Combinations with Repetition Calculator
Enter the number of item types and how many you pick, and get the count of distinct selections when repeats are allowed and order is irrelevant — the formula behind ice cream scoops, topping choices, and multiset sampling.
Two values, one count
Enter the number of item types (n) and how many you choose (r); the calculator returns C(n + r − 1, r) — the multiset coefficient.
Repeats allowed, order ignored
Each item type may be chosen more than once, and the sequence of choices does not matter — only the final composition counts.
What are combinations with repetition?
Choosing a multiset when order does not matter
A combination with repetition (also called a multiset coefficient) is a way of choosing r items from n distinct types where the same type may appear more than once and the order of the choice does not matter — picking two chocolate scoops and one vanilla is the same selection however you list it. The count is written C(n + r − 1, r) and is computed as the ordinary binomial coefficient with upper argument n + r − 1. This differs from standard combinations, where each item may be chosen at most once, and from permutations, where the order of picks matters.
Enter the number of item types and how many you pick to get the count of distinct combinations with repetition instantly.

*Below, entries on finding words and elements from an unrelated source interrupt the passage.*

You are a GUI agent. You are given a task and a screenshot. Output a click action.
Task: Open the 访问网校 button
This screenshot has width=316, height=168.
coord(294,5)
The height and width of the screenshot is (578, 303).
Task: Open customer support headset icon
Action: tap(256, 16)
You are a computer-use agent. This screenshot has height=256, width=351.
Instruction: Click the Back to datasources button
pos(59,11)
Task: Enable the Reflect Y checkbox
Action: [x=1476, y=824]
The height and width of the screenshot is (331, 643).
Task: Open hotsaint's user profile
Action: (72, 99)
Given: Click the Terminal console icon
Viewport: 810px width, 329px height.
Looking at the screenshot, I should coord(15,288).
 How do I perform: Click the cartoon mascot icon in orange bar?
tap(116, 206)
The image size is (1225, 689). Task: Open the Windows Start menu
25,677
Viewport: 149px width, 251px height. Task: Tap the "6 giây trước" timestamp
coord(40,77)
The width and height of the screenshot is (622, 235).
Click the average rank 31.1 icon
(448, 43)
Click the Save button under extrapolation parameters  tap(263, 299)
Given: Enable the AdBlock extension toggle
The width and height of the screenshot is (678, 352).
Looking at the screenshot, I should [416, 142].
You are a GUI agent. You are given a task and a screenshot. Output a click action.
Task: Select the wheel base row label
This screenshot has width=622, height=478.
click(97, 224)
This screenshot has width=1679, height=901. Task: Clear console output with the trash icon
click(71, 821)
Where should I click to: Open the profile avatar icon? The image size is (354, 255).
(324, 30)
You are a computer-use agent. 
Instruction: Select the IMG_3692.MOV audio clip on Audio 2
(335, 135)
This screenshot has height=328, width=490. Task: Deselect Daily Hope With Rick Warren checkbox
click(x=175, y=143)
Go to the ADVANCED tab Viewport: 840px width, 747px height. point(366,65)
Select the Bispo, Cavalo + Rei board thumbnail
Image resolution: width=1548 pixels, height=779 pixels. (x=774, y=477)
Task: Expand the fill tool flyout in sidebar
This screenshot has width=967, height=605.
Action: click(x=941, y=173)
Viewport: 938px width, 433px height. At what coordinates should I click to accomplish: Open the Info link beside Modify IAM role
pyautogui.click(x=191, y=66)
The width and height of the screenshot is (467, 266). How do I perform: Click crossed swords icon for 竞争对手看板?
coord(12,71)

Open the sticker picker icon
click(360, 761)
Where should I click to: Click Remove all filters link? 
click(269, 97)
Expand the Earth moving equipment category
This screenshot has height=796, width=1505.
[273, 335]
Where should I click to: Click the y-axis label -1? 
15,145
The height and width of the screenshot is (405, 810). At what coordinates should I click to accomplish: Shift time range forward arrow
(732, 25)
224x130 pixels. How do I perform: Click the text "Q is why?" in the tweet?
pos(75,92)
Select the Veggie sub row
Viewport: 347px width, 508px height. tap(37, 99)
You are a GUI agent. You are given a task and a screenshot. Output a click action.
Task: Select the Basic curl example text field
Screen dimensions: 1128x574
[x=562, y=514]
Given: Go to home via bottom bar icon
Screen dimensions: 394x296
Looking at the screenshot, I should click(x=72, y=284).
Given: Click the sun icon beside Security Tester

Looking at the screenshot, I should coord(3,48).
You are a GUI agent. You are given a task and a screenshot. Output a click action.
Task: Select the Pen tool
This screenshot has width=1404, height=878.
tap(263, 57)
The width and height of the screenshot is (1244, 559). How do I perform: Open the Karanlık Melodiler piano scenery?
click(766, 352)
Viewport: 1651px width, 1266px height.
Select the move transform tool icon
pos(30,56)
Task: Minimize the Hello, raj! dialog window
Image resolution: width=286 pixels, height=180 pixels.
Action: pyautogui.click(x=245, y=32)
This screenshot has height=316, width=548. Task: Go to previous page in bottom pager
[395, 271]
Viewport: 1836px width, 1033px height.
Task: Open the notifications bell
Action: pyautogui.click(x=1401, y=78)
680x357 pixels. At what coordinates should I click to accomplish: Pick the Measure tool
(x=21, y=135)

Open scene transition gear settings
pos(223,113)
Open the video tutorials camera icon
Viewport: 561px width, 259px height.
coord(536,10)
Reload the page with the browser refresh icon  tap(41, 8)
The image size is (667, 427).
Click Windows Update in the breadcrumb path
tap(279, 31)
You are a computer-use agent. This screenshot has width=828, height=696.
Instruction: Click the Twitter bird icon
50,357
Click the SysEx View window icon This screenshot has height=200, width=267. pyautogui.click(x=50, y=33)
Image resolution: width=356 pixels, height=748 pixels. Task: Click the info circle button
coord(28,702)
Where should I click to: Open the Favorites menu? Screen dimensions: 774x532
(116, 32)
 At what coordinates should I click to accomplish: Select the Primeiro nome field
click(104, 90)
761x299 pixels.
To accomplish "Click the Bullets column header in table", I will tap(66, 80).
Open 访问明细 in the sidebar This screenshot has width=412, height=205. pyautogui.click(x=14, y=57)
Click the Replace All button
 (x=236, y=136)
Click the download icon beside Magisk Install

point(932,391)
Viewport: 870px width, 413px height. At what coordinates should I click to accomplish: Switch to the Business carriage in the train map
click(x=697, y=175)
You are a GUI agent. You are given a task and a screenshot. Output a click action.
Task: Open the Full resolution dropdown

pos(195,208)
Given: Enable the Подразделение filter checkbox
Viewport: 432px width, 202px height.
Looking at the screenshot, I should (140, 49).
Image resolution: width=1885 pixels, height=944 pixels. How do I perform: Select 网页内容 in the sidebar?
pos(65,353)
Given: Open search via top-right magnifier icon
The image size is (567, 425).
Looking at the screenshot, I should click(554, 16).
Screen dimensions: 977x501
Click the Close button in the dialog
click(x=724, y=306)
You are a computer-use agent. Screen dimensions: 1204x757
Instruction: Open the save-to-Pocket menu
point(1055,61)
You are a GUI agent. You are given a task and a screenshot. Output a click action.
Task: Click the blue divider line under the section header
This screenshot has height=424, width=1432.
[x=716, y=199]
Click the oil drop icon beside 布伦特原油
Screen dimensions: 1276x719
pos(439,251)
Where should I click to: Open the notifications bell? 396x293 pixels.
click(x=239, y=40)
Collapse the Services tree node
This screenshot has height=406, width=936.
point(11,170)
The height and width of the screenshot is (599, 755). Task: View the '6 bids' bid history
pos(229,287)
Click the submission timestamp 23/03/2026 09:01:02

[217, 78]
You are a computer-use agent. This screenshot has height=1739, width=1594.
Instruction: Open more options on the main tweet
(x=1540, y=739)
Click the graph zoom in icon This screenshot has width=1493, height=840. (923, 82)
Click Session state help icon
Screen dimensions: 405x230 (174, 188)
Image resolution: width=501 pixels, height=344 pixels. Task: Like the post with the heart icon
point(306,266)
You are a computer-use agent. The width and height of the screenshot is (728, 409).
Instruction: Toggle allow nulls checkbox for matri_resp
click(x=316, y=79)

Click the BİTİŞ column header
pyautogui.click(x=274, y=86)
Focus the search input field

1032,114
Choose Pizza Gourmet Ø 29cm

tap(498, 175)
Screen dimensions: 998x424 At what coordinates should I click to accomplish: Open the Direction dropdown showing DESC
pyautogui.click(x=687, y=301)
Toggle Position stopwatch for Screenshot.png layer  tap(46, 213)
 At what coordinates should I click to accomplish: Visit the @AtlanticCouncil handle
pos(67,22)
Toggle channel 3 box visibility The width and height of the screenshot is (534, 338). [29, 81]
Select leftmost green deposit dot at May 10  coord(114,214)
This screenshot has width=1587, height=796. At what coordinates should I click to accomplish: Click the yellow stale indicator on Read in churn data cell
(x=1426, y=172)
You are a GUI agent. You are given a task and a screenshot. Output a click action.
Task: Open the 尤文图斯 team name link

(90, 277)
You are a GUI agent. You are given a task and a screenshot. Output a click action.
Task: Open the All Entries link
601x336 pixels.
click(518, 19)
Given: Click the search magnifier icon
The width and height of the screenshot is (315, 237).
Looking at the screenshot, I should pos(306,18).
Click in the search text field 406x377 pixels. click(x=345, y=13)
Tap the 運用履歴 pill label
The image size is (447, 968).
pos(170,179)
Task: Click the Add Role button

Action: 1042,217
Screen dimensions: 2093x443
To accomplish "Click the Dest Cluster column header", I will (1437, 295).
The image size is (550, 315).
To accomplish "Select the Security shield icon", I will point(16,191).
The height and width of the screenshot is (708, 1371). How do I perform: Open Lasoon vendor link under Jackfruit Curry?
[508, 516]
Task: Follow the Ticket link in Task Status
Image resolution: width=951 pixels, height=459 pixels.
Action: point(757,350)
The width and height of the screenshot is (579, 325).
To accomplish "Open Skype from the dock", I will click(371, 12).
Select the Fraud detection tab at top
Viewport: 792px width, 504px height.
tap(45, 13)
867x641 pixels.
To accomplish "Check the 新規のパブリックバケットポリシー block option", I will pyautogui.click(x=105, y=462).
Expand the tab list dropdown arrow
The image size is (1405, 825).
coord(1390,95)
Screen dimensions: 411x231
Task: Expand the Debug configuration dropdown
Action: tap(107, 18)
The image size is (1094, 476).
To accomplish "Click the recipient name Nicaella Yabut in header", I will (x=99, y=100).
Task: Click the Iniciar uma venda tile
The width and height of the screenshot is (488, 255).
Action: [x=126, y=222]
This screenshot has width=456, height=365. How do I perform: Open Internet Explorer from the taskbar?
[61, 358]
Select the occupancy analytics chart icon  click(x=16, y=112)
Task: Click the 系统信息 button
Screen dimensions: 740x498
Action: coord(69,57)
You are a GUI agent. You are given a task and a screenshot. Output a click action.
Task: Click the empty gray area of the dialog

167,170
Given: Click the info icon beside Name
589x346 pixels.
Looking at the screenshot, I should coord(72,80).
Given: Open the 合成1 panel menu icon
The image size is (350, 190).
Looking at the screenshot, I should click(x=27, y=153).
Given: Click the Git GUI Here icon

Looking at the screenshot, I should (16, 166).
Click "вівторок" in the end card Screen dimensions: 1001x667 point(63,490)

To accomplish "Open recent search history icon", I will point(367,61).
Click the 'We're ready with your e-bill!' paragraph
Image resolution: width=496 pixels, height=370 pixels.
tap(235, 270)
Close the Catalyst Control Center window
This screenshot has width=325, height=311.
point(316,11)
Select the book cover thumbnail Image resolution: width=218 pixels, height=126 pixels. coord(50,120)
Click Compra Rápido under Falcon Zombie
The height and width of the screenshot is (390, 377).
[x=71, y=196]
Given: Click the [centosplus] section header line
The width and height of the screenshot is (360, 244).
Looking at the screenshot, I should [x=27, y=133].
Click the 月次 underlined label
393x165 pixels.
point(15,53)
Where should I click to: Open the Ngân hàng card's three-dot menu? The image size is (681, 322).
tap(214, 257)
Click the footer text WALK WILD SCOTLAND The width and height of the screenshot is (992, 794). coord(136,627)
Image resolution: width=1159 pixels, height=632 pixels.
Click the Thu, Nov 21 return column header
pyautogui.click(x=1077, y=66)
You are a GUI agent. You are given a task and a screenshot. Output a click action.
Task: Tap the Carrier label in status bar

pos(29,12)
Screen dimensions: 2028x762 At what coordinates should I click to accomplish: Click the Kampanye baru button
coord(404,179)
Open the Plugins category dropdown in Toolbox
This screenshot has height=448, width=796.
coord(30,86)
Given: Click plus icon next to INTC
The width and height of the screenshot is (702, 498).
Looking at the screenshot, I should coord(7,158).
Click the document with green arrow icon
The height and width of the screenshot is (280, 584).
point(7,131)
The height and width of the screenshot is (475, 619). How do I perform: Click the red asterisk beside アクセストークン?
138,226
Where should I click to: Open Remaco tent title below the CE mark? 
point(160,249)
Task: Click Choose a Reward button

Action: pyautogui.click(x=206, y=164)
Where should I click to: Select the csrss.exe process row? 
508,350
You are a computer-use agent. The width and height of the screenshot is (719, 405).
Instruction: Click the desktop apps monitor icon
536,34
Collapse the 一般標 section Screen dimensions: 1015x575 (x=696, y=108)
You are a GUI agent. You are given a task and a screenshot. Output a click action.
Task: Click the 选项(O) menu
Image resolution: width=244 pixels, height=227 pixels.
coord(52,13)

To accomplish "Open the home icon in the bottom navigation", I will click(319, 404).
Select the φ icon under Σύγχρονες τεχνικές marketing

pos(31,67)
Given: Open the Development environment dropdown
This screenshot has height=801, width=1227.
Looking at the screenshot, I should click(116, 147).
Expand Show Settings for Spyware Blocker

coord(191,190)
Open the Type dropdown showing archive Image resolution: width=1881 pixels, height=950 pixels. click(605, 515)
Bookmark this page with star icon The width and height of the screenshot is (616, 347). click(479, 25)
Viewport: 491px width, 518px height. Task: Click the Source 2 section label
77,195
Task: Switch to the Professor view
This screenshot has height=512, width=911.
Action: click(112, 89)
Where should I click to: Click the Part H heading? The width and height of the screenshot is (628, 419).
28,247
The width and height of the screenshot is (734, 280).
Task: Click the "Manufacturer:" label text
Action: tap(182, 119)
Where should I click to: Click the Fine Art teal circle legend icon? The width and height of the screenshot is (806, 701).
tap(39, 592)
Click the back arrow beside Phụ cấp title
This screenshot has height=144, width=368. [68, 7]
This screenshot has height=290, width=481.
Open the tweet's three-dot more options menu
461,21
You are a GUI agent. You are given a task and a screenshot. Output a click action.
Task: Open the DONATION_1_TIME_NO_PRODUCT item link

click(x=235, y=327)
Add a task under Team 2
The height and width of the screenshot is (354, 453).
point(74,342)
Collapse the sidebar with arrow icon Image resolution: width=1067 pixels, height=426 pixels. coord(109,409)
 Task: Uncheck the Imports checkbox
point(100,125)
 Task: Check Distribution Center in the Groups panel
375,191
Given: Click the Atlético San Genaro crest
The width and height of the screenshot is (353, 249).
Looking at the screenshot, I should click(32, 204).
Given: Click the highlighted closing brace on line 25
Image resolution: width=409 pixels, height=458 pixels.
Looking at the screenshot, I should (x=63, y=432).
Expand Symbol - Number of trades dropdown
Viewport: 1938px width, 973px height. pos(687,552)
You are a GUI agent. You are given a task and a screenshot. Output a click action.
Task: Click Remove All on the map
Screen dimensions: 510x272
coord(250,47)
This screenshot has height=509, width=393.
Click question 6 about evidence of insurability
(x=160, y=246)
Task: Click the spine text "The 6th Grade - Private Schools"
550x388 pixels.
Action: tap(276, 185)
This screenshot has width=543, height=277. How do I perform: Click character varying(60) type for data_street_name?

One formula, derived from the "stars and bars" counting argument.
C(n + r − 1, r) = (n + r − 1)! ÷ (r! × (n − 1)!)The formula reduces the problem to an ordinary binomial coefficient: instead of choosing r items from n types, imagine distributing r identical balls into n labelled bins — any bin may hold any number of balls. The stars and bars argument shows that the number of such distributions equals C(n + r − 1, r). The calculator evaluates this using the multiplicative method, so even large inputs stay accurate without computing large factorials directly.
The number you get counts the distinct multisets you can assemble — every unique combination of item types and their counts, regardless of order. A few properties help you sense-check the answer. First, the result is always at least as large as the ordinary combination count C(n, r), because allowing repeats opens up additional selections that strict combination sampling forbids. Second, choosing zero items always yields 1, because there is exactly one empty multiset. Third, choosing from a single type (n = 1) always yields 1 as well, because the only option is to take r copies of that one type. When your result is very large, that reflects the combinatorial explosion that comes with free repetition — choosing 10 items from 10 types with repeats gives 92,378 distinct multisets, far more than the 252 you get without repetition.
The multiset coefficient formula is exact, but a few conditions must hold for it to apply.
Unlimited supply, order irrelevant, n ≥ 1
This calculator assumes each item type is available in unlimited supply — you can pick the same type as many times as you like. If each physical item can only be chosen once, use the ordinary combinations calculator instead. The formula also counts only unordered selections: if the sequence matters (e.g. a combination lock), use a permutations calculator. Finally, n must be at least 1 and r must be a non-negative whole number; the calculator returns no result for inputs outside those bounds.